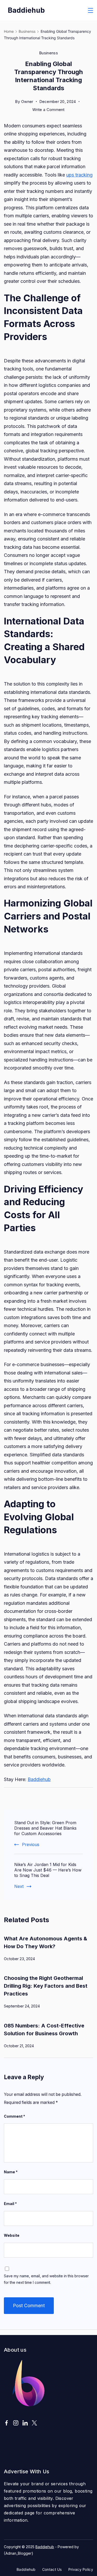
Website (11, 2235)
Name (11, 2172)
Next (19, 1886)
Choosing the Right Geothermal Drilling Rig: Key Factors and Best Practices (45, 1986)
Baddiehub (26, 10)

------------------------------------------------------------------------

> _What to do_
Quote every line from the line containing "Choosing the Right" through the closing line of the listing, including both.

> _Reply to the exercise_
Choosing the Right Geothermal Drilling Rig: Key Factors and Best Practices (45, 1986)
Baddiehub (26, 10)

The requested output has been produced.